“There are always new, grander challenges to confront, and a true winner will embrace each one”—this famous quote holds true for every corporate. Digital business models add significant value in the form of process agility, allowing business users to work in a fast-paced, collaborative environment where they can achieve more with less. However, with all these opportunities, digital technology also brings with it several challenges in the form of compliance and security.
Corporate governance is a hot topic in boardrooms. With digital really opening out an organisation’s ecosystem engagement with external stakeholders in the form of increasing social presence, its brand needs to be protected. Reputational, legal and security risks of the enterprise magnify in a digital world where enterprise information can be accessed anywhere and from multiple devices. While the strategy, internal audit, risk and quality groups have their stakes in monitoring and improving governance, the Board has an equal stake to put together a mechanism that proactively identifies and scrutinises unpredicted risks.
Globally, almost half a billion mobile devices and connections were added in 2016. Smartphones led a large part of that growth followed by M2M modules. Over 600 million application downloads are estimated to have taken place daily in 2016.
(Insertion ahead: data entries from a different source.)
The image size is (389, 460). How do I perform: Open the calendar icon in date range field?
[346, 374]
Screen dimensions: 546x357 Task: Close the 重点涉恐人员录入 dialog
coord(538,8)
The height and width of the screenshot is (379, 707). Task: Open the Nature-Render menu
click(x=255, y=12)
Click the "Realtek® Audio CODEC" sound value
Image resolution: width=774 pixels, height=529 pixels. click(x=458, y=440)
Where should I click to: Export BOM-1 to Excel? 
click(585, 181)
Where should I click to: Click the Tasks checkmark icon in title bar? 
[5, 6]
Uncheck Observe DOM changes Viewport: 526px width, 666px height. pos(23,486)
Interestingly, Gartner had predicted in 2016 that the demand for enterprise application development will outstrip supply by five times. Citizen development (creating new business applications for consumption by others using development and runtime environments sanctioned by corporate IT) is poised to significantly grow in the next five years. What this means is that business users across departments can develop their own applications using the infrastructure and environment sanctioned by IT. The introduction of agile development process, DevOps, service-oriented architecture, virtualisation and cloud, are all supporting the huge growth both in terms of volume and complexity in application development.
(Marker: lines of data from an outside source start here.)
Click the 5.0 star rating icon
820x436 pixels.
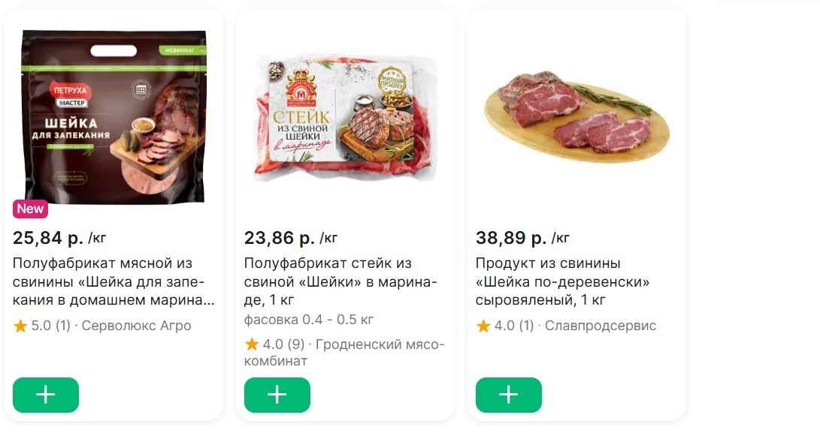[20, 326]
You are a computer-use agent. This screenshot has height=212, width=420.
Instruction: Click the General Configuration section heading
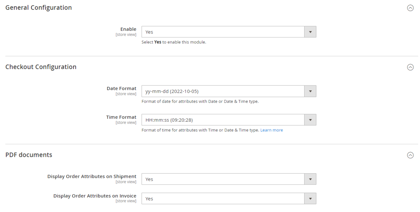38,8
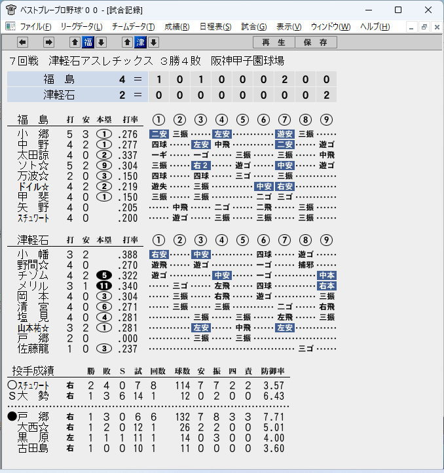This screenshot has height=473, width=444.
Task: Open the チームデータ(T) menu
Action: pyautogui.click(x=133, y=27)
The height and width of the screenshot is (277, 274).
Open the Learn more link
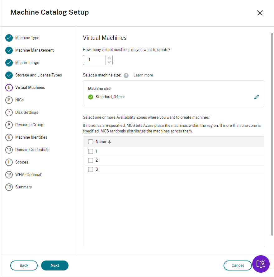(x=143, y=75)
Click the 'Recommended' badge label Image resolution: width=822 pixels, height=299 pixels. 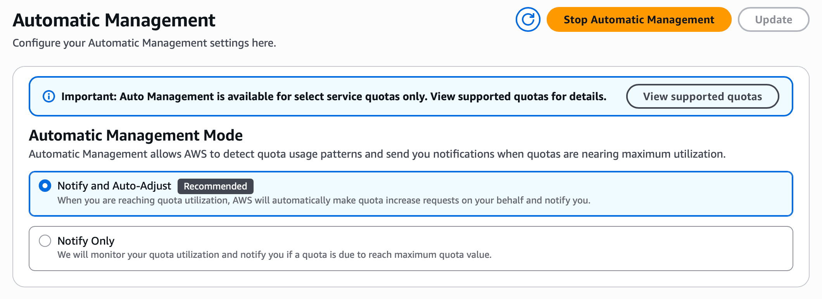(x=215, y=186)
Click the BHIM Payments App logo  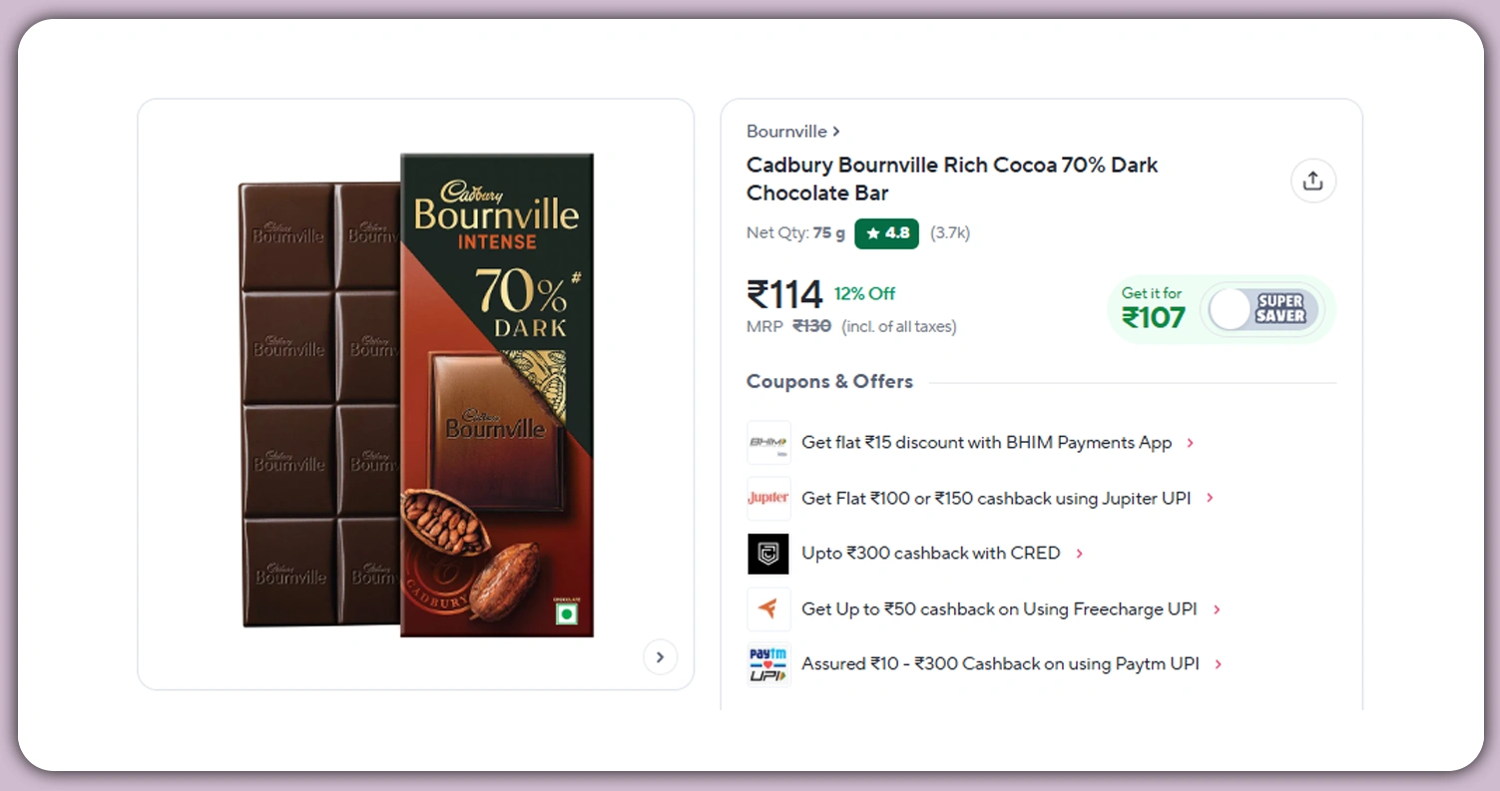[768, 442]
According to some recent reports, majority of the CEOs (over 75 per cent) recognise that technology is going to be a major influencing factor to drive the future of their organisation. It is probably as influential as market or economic factors.
While digital technology adds immense opportunities to create new business models and improve agility and customer engagement, it also brings with it several risks. While this is true for every organisation, the need for digital governance gets only more critical for companies that operate in a regulated market. Several enterprises are putting digital governance into their corporate agenda, which takes into consideration regulatory requirements, cybersecurity risks and implication on the brand reputation.
The old ways of addressing corporate governance may not be entirely valid in the new order. Yet, placing too many restrictions to stay overly safe from a corporate governance standpoint may not allow enterprises to fully leverage opportunities.
Enterprises have adopted their own ways to manage corporate governance. These methodologies have typically been variants of a framework consisting of the following components: creation of a digital governance model, robust delivery structure and Board restructuring.
Setting of a digital governance model
This involves creation of a flexible system to maintain accountability, roles and decision making for all the digital initiatives, taking into consideration regulatory, legal, compliance and market risks. Once in place, it forms the foundation of all digital initiatives that should conform to the stated governance model. It should be flexible for process owners initiating such a change to understand the impact and also see the output in the form of adherence to metrics in order to ensure compliance. For instance, in the case of posting online assets, this could include a set of bare minimum and non-negotiable guidelines that provide a direction based on which employees can act, thereby leading to greater process agility.
Creating a governance delivery structure
Several enterprises have created a shared organisation to work with local units and deliver various digital initiatives. While this ensures adoption of the defined governance model, it also brings down the overall costs and redundant activities. The shared unit can bring in good practices and learnings from the various initiatives they execute from time to time. Some initiatives could be corporate wide and can be executed centrally. Think of the shared unit as a boutique specialist arm for the enterprise that can potentially also act as a strategic think-tank for new business models and innovation across the enterprise. Such a shared unit model can also bring the required digital skills into the workplace and contribute to training and knowledge sharing.
Several companies have created roles of digital subject matter experts/chief digital officers, who spearhead the organisation’s digital priorities and are also responsible for execution of the governance model. They typically work with single points of contact (SPOCs) from the respective business unit, who acts as a liaison for that respective unit to interact with the chief digital officer and the shared unit.